Hemos de devolver a los conceptos su sentido estricto si queremos entendernos, sea en el orden filosófico científico o en el sobrenatural.
La “auctoritas” latina deriva más de este último orden religioso que del romano militar.
En el Antiguo y Nuevo Testamento, la autoridad divina siempre se manifiesta como una facultad moral de conducción de todos los acontecimientos bíblicos hacia un bien que redunde en beneficio del bien común del pueblo elegido y al fin, para la realización de los providenciales planes divinos en beneficio de la Humanidad.
La quintaesencia de esta visión autoritaria la plasma el apóstol San Pablo en su carta a los Romanos (13, 1-6): “Todos habéis de estar sometidos a las autoridades superiores, que no hay autoridad sino por Dios, y las que hay, por Dios han sido ordenadas, de suerte que quien resiste a la autoridad resiste a la disposición de Dios, y los que la resisten atraen sobre sí la condenación.
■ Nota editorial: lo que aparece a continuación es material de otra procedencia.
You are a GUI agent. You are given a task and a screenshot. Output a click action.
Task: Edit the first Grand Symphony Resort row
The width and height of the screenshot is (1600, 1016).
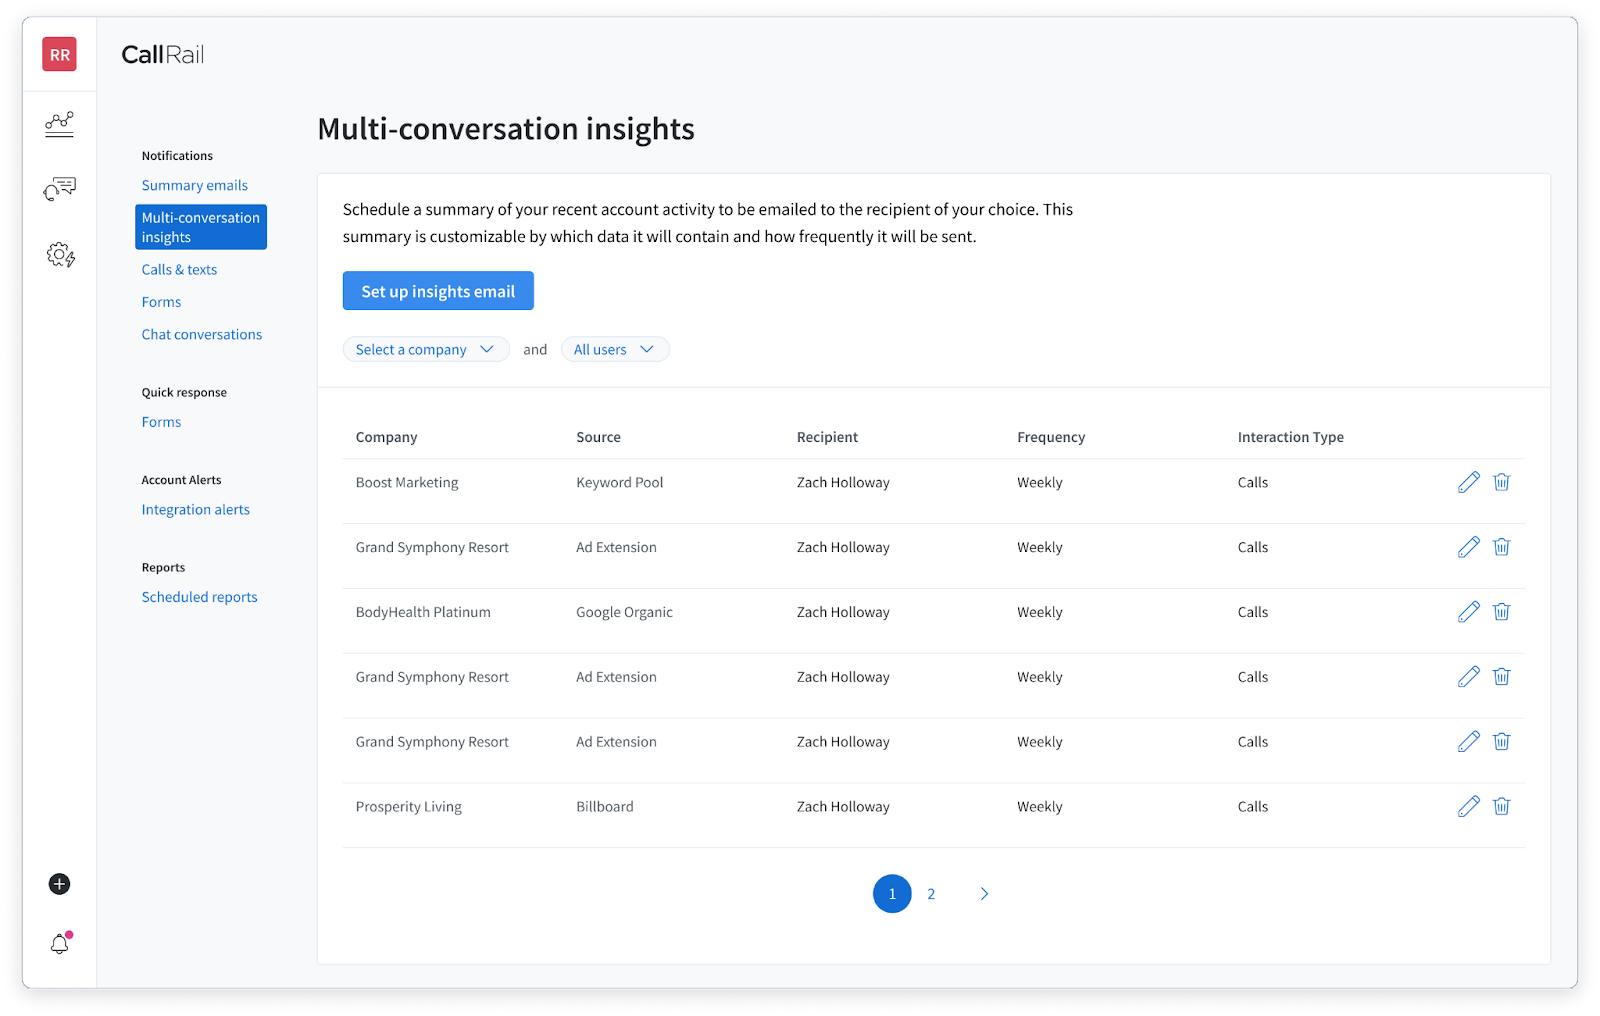pyautogui.click(x=1468, y=547)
Porque los magistrados, no son de temer para los que obren el bien, sino para los que obran el mal… Pero si haces mal, teme, que no en vano lleva la espada. Es ministro de Dios, vengador para castigo del que obra el mal. Es preciso someterse no solo por temor del castigo, sino por conciencia”.
Con respecto al fin de la sociedad, los gobernantes, pues, se han de ordenar al bien común de todos los ciudadanos, sin subordinar jamás el interés general a los fines particulares del propio grupo político o de alguno de sus componentes.
Definida así la “auctoritas”, es la facultad moral de mandar o promulgar leyes a favor del bien común de la sociedad, que en todo caso, trasciende los intereses personales de quien los ostentara.
La autoridad es para servir, no para servirse, y la consecuencia lógica es que libertad y autoridad no se contradicen, se necesitan.
Identificar autoridad con tiranía no pasa de ser una deformación del sentido sagrado de la autoridad, siempre conducente al progreso material y al fin último sobrenatural de la sociedad.
Confundir autoridad con tiranía es aspirar nada más que a una libertad sin Dios, por desenfreno de la voluntad conducente a la anarquía.
Quiénes llaman dictador a un gobernante responsable, no son sino los que no pueden hacer su propia dictadura delictiva.
No puede haber verdadera libertad sin el respaldo y la protección de un Gobierno con conciencia para dar protección a las personas honradas, que dejarían de serlo convertidas a la ley del más fuerte, como único recurso de supervivencia del engaño y del todos contra todos.
La ausencia de autoridad es el poder coactivo, pero, aun así, será parcial y favorecerá el libertinaje.
¿Dónde está la autoridad y el amor a la verdadera Patria, entendida como bien común de todos y cada uno de sus miembros, cuando hasta les avergüenza usar el término patria, renegando de su historia y sus grandezas…? No puedo creer en una Patria libre sin una autoridad firme.
¿Diálogo como solución…?
¿Solución de qué clase de problemas…?
Porque es hasta posible inventarse problemas para fines inconfesables que desembocan en anarquías o desmantelamiento de regiones y de naciones que se pierden en eternas discusiones absurdas, discutiendo hasta lo evidente, como si a base de discutir y dilatar la sanción punitiva se borrase la historia, la cultura, las fronteras y las obligaciones de justicias más elementales de la unidad indivisible, la solidaridad intranacional y los deberes de justicia que trae la subordinación a un orden constitucional legalmente establecido.
¿Dónde está, pues, el problema…?
El diálogo solo sirve para cuestiones mercantiles o convencionales no definidas aún, pero cuando todo está claro, discutir solo puede ser el medio de alargar problemas fantasiosos y justificar la nómina, el prestigio, la vanidad personalista o la chulería irracional.
¿Solución? No al diálogo, sino a la AUTORIDAD DE JUSTICIA.
Todo lo demás, solo huele a plutocracia… sin “l”.